## Problem requirements
The answer is a single figure: how many lines below contain the word "Toggle".
------ Information given
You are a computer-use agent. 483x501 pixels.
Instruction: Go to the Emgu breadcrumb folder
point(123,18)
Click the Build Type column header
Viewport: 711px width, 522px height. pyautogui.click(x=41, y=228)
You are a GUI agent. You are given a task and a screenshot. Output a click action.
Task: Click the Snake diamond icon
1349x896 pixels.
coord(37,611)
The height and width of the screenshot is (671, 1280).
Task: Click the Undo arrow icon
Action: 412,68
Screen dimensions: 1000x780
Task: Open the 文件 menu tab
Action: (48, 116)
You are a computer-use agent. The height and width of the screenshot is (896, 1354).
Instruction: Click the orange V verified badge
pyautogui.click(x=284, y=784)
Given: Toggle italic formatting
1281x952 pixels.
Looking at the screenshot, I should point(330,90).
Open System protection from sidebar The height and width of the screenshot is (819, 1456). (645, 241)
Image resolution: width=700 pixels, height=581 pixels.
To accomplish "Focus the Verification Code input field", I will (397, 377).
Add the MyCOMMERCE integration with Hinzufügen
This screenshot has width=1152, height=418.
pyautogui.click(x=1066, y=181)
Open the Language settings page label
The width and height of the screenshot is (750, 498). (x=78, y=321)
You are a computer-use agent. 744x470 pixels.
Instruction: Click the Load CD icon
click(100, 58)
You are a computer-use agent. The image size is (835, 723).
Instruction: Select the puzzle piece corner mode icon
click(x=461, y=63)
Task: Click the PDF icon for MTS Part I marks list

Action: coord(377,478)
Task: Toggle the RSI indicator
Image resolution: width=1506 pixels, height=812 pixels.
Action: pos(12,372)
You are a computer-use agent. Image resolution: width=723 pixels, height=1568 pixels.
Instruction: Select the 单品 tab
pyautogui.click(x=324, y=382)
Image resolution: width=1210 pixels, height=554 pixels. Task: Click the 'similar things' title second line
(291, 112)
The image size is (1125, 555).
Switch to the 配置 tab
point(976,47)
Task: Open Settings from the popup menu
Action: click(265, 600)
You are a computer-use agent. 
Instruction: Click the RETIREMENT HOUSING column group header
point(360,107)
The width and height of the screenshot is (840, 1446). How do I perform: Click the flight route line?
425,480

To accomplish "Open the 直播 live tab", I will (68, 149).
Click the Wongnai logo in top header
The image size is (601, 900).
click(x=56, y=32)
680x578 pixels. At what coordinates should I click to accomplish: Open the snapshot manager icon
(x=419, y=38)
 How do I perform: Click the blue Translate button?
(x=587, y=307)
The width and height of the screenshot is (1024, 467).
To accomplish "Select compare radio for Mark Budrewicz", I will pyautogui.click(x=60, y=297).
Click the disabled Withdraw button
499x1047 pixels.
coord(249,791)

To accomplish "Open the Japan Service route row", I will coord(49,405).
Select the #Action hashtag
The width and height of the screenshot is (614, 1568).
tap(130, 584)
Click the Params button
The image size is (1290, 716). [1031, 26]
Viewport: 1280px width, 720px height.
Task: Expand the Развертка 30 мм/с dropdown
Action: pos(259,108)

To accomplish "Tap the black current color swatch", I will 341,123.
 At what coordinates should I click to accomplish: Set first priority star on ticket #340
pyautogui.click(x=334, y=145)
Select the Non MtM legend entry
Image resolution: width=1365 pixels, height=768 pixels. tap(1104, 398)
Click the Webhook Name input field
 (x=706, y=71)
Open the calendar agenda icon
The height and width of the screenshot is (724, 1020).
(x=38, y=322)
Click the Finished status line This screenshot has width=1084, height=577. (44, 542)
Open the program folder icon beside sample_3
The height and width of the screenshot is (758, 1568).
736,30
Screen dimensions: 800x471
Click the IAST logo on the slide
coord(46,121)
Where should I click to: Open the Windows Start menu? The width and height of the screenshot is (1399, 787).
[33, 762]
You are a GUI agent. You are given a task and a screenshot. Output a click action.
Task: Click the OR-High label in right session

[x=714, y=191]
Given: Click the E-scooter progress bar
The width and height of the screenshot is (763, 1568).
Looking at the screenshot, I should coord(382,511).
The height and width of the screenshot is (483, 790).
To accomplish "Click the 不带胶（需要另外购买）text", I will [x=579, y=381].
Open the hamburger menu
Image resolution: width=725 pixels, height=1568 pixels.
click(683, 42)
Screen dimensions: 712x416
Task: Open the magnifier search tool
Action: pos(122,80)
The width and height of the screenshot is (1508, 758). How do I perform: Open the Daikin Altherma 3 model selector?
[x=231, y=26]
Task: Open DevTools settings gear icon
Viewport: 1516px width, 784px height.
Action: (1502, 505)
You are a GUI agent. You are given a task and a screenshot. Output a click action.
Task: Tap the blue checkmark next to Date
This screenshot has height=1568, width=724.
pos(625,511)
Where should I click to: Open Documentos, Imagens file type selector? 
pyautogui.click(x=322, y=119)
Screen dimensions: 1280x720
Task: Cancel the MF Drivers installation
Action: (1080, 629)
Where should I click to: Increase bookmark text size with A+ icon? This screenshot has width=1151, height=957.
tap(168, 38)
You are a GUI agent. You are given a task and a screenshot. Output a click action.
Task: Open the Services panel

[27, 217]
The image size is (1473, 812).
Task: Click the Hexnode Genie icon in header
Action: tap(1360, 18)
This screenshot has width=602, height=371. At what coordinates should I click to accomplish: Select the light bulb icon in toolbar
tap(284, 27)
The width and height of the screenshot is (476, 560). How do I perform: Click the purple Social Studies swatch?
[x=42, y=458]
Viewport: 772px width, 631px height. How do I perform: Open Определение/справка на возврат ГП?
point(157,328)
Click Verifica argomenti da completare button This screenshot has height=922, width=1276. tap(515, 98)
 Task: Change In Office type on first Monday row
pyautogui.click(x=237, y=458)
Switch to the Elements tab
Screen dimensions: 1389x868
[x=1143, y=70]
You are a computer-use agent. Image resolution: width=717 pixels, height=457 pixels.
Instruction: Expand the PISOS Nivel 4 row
------------
## Response
2